24 Jan 2022 4 minutes Read
Flood damage in the Rhondda

A Senedd Member has called for the publication of reports into extensive flooding in Rhondda Cynon Taf, almost two years after Storm Dennis caused significant damage to property in the area.

Dennis hit Wales less than a week after another damaging storm, Ciara, in February 2020, flooding 1498 homes and businesses.

So far Rhondda Cynon Taf Council have only released 3 of 28 flood investigation reports they have promised, which Plaid Cymru MS Heledd Fychan said could delay progress to prevent flooding in the future.

The Cooperation Agreement between Plaid Cymru and the Welsh Government includes a commitment to holding an independent review of the local government section 19 flooding reports as well as more capital investment into flood management and mitigation.

But this work cannot begin without the publication of the reports themselves, Heledd Fychan said.

“Two years on we still don’t know what went wrong and why, and whether homes and businesses will be safe if a similar storm were to hit in the future,” she said.

“This is why RCT Council must publish the remaining reports into the floods as a matter of urgency so that we can begin to scrutinise them. Lessons must be learnt, and flood prevention measures must be put in place so that everything possible is done to minimise the impact of flooding in the future.”

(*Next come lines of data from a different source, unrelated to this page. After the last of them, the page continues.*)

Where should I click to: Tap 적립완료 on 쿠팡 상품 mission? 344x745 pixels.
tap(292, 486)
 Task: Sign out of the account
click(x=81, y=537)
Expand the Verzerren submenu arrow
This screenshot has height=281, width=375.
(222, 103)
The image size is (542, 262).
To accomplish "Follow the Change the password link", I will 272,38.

One of the flooding reports published concluded that the weather was “extreme” and it was unlikely that flooding could be prevented entirely if a similar event was to occur.

Flooding in Treherbert during Storm Dennis was caused by “significant” surface water from the steep hillsides above the village overwhelming water courses, the report said.

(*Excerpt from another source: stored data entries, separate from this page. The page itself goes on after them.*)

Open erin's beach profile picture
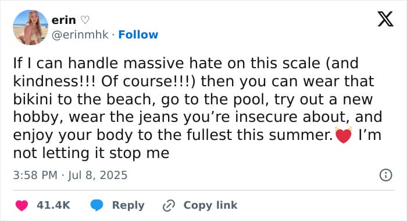Image resolution: width=407 pixels, height=221 pixels. click(30, 27)
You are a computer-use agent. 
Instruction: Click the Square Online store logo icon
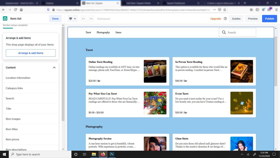coord(5,19)
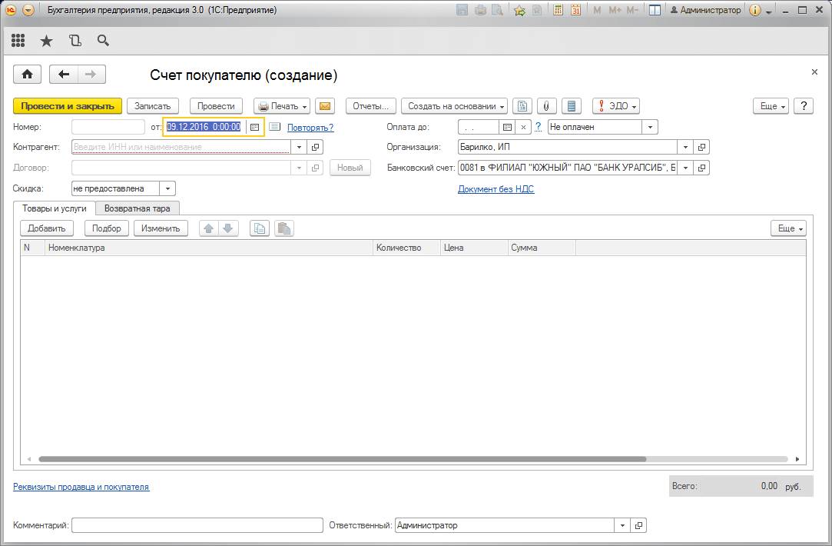Viewport: 832px width, 546px height.
Task: Select the Товары и услуги tab
Action: tap(54, 208)
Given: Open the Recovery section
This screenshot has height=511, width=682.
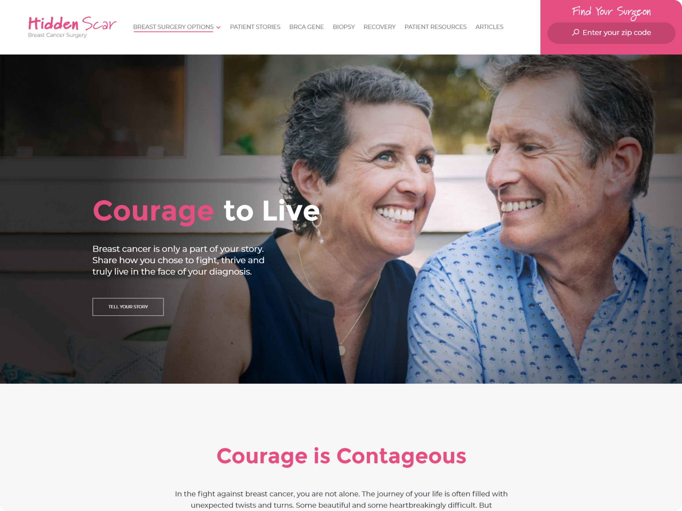Looking at the screenshot, I should [380, 27].
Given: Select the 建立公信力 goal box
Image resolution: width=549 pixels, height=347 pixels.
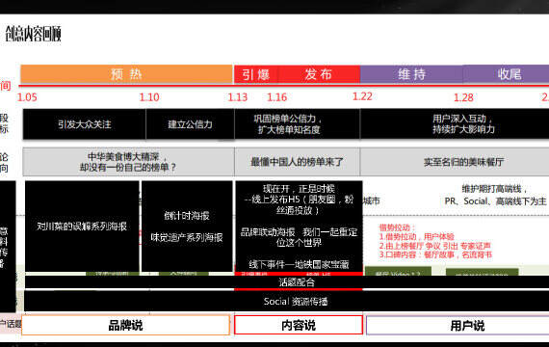Looking at the screenshot, I should pos(190,124).
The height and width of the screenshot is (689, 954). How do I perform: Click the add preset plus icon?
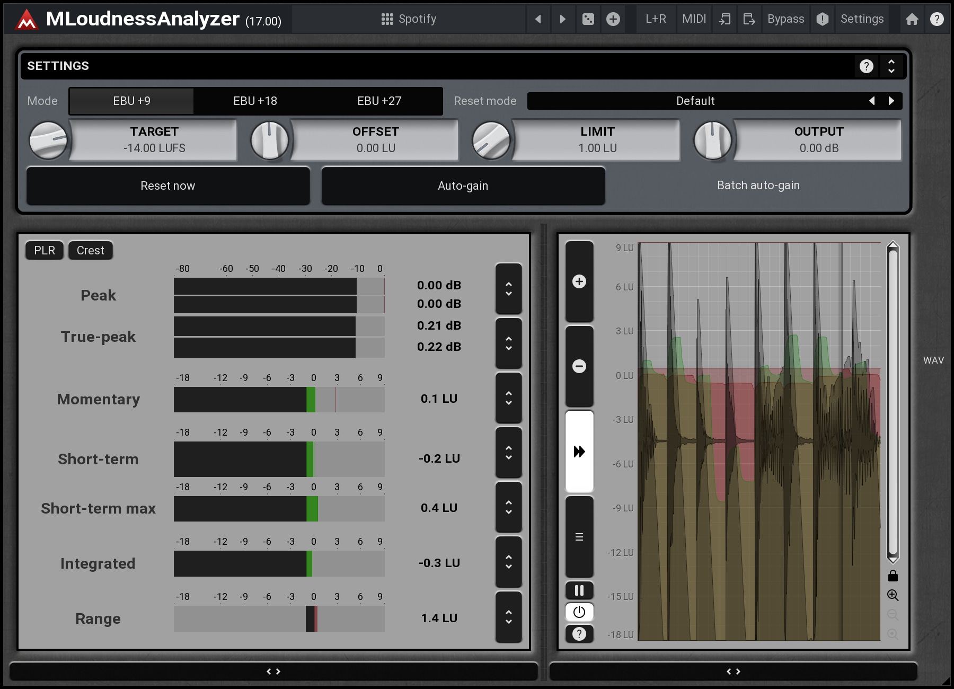click(613, 20)
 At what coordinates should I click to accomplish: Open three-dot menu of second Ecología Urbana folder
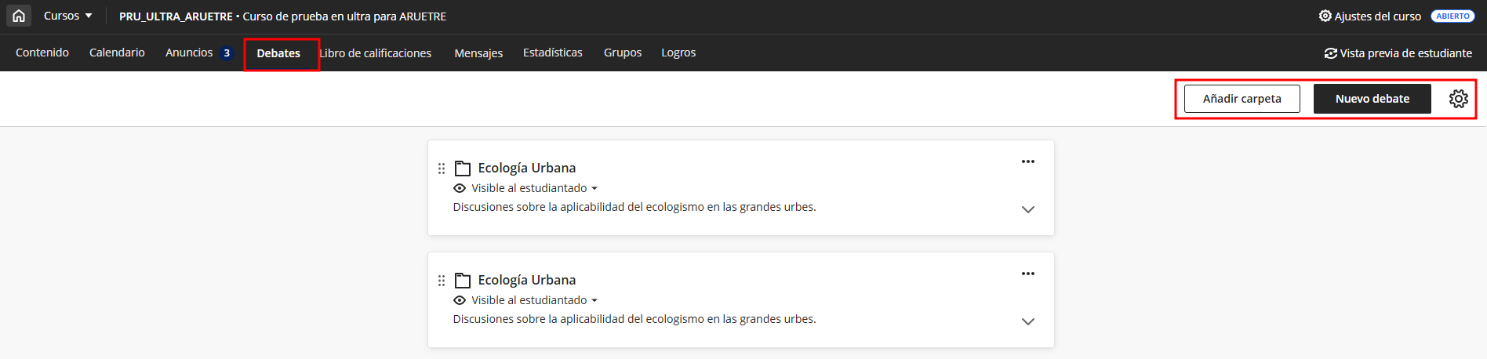pyautogui.click(x=1027, y=274)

The report concluded that the risk management authorities “satisfactorily carried out their functions in response to the flooding, with further measures proposed to better address preparedness and response in future flood events.”

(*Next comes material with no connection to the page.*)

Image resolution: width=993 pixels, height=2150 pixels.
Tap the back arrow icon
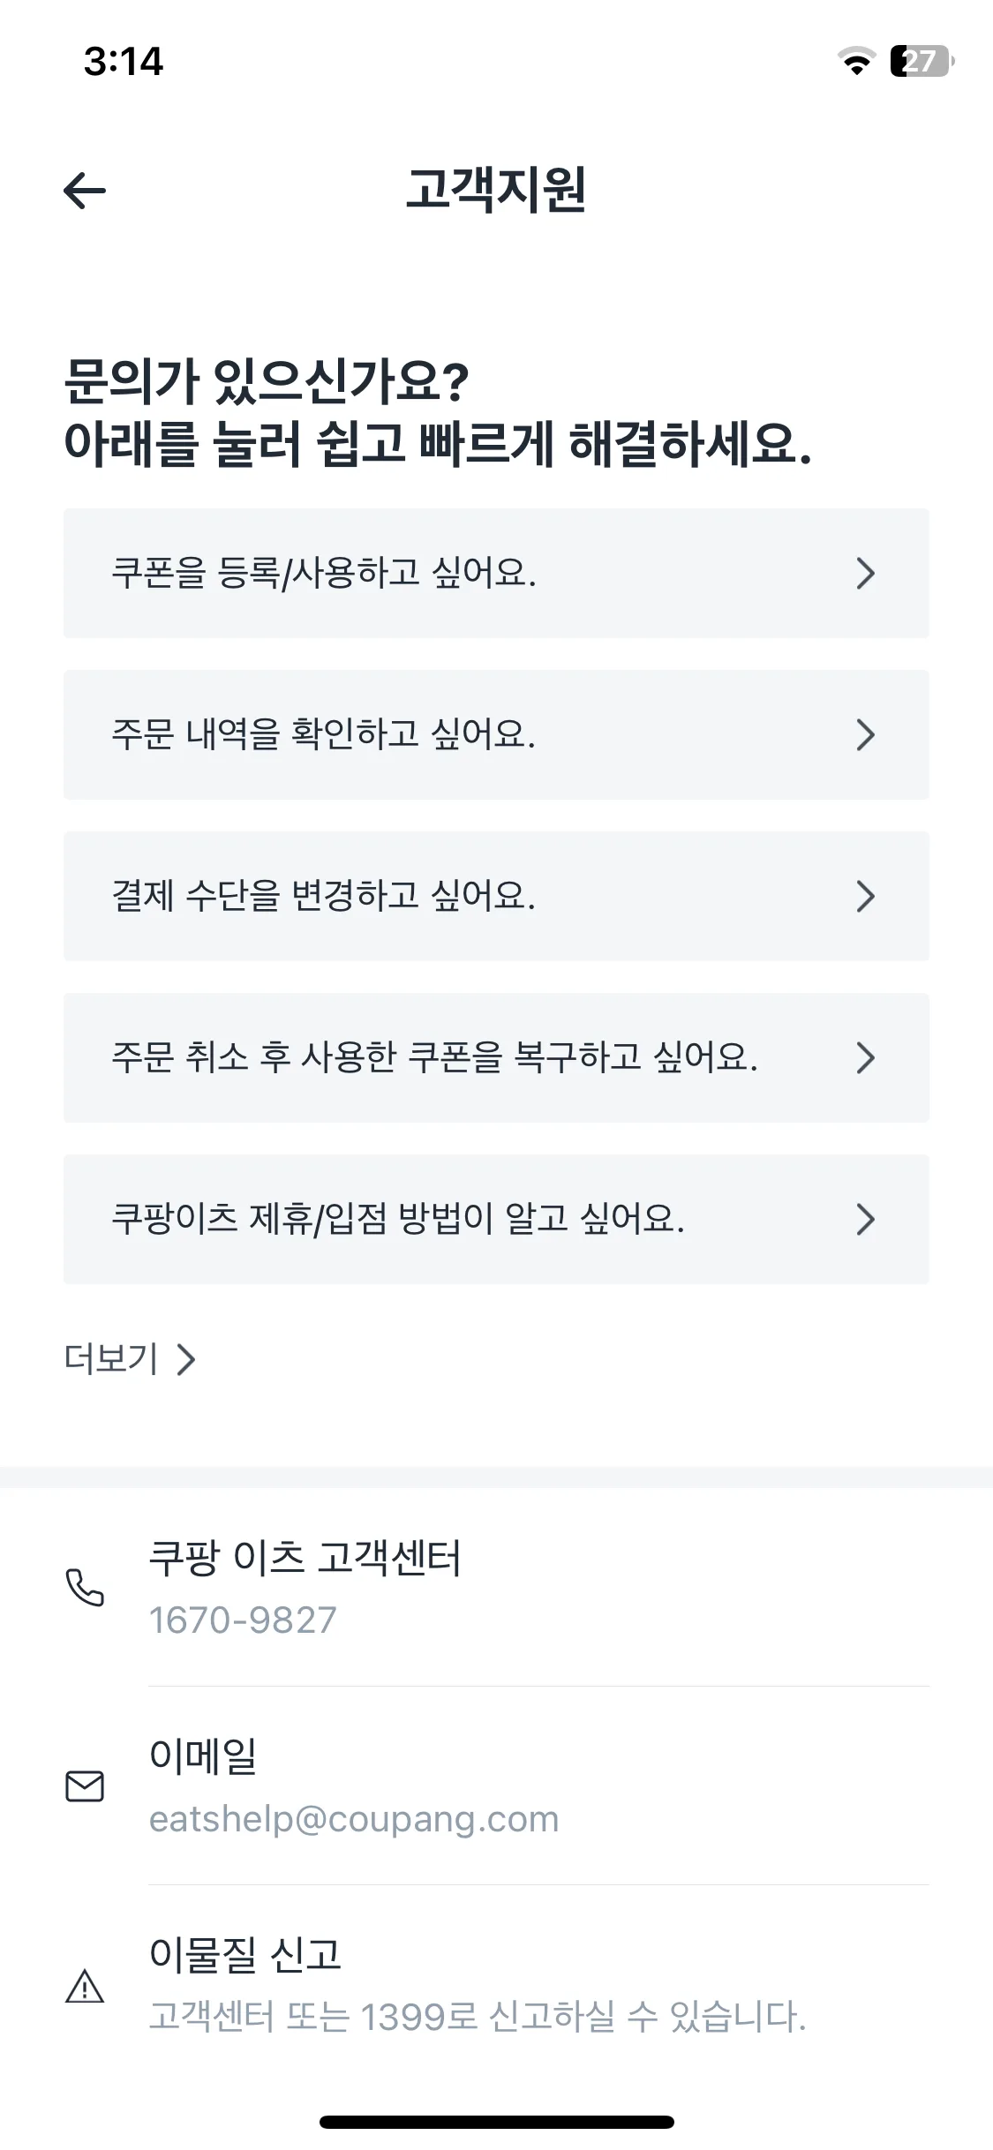click(85, 191)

But Heledd Fychan said that many communities now “live in fear, checking river levels and preparing for the worst every time there is heavy rain”.

“I have repeatedly called and campaigned for an independent inquiry into the floods and am pleased to see that through the Co-operation agreement with the Welsh Government that Plaid Cymru has secured an independent review into the floods,” she said.

“We are focused on making a difference and it is only because of community pressure and our influence in the Senedd that we are making progress on this issue.

“The review is an important step towards justice for flooding victims across RCT. ”

Investigation

In November the council said it has taken 13 actions in response to the flooding, and has proposed doing a further six.

These include clearance work carried out to the culvert inlet structures identified as sources of flooding along with survey work, cleansing and jetting of around 800 metres of the ordinary watercourse network within the investigation area.

It has also started an interim Property Flood Resistance project offering expandable flood gates to those properties deemed at high risk of ordinary watercourse and surface water flooding – and is developing a flood routing scheme along the A4061 (Abertonllwyd Street) to manage overland flows.

The council has also set up an emergency control room bringing together its call centre and CCTV operations to provide a “multi-agency, comprehensive and informed response” in future storms.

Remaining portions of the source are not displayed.